Woher nehmen? Es existiert keine Software, um einen Walter Röhrl 2.0 zu kreieren. „In Deutschland kam halt nach meiner Zeit nichts mehr“, bedauert der Weltmeister von 1980 und 1982, „Michael Schumacher war für alle anderen Motorsportarten schlecht, weil jeder Bub nur noch Formel-1-Fahrer werden wollte und die Sponsoren auch dorthin drängten.“ Der Weg in den Rundstreckensport war und ist weniger holprig als in die Rallye, weil deutlich mehr Möglichkeiten bestehen. Es gibt mehr Kartbahnen als Rallye-Routen, auf denen Neulinge (auch auf Schotter) üben können. „Deutschland ist ein Rundstreckenland“, sagt Jost Capito.

Niemand muss sich damit abfinden, dass deutsche Rallye-Asse derzeit so selten sind wie Tanzbären als Primaballerina. Volkswagen sucht den Rallye-Star und hat die Aufgabe an Konzerntochter Skoda delegiert, die das Programm in Eigenregie managt. Scouts stöbern in Nachwuchsklassen, picken sich die Besten heraus und geben ihnen die Chance, in einem Skoda zu beweisen, dass sie etwas Besonderes sind. Wie Fabian Kreim. Der 22-Jährige aus Fränkisch Crumbach ist bei der Rallye in Deutschland mittendrin, er pilotiert einen Skoda Fabia R5 in der WRC 2, der zweiten Liga. „Wir trauen ihm viel zu“, sagt Capito, „aber es wird mindestens zwei Jahre dauern, bis er die Reife besitzt.“ Kreims Vorgänger in diesem Programm war jener Sepp Wiegand – in ihm sahen die Chefs nach zwei Jahren Lehrzeit bei Skoda jedoch kein Entwicklungspotenzial mehr.
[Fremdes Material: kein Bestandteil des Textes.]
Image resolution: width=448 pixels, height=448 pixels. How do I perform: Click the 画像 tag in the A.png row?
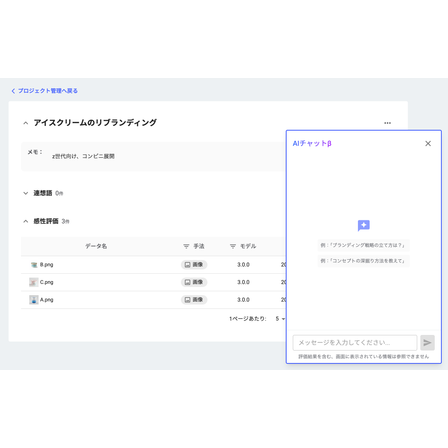pyautogui.click(x=194, y=300)
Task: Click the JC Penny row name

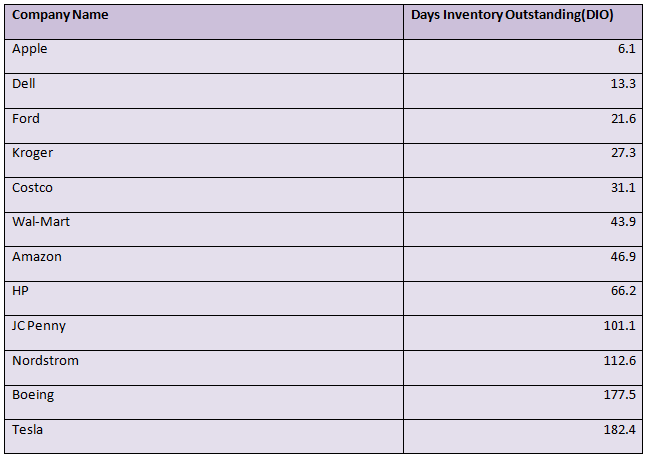Action: 39,326
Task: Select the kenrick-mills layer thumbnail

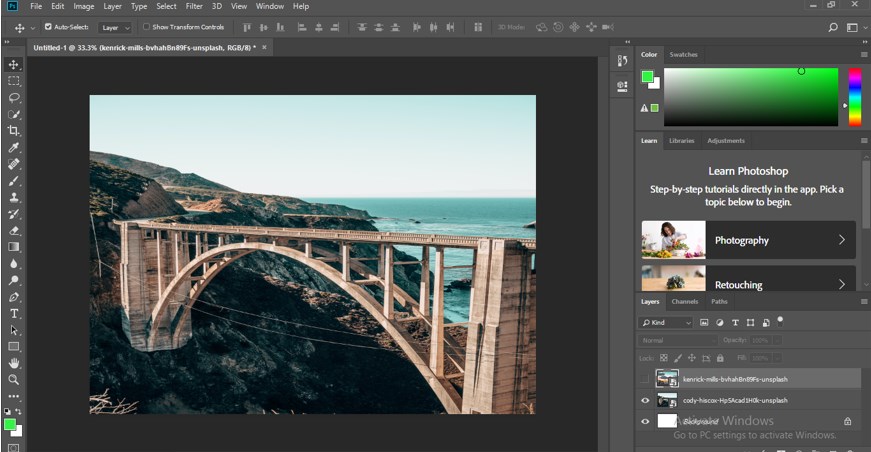Action: [666, 378]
ADAC fördert Fahrer mit bis zu 60 000 Euro

Skoda schöpft bei den fortgeschrittenen Talenten die Besten ab, ADAC und Opel sorgen für die Grundausbildung der Teenager. „Wir haben darin stark investiert“, sagt Oliver Runschke vom ADAC, „uns fehlt ein junger Röhrl seit Jahren.“ Der Automobil-Club hat als Veranstalter der Rallye höchstes Interesse daran, für siegfähige Lokalmatadore zu sorgen, um die Attraktivität der Veranstaltung zu garantieren. Der Einstieg in die Szene erfolgt über die ADAC Opel Rallye Academy, an der sich jeder anmelden kann. Die Besten steigen in den ADAC Opel Rallye Cup auf, und Rohdiamanten erhalten eine Förderung von bis zu 60 000 Euro. „Das Interesse an der Basis ist riesig“, sagt Runschke, „wir müssen die Förderung optimal gestalten, damit ganz oben auch die Besten ankommen. Aber das geht nicht über Nacht.“

Fabian Kreim hält die Karten in der Hand, um bald einmal die deutschen Zuschauer bei der Heim-Rallye zu begeistern. Die Akte Sepp Wiegand ist geschlossen. Er arbeitet im Betrieb des Vaters, hofft, als Fahrinstruktor nebenbei etwas zu verdienen – und bei den Starts in der deutschen Meisterschaft verarbeitet er seine verpasste Chance.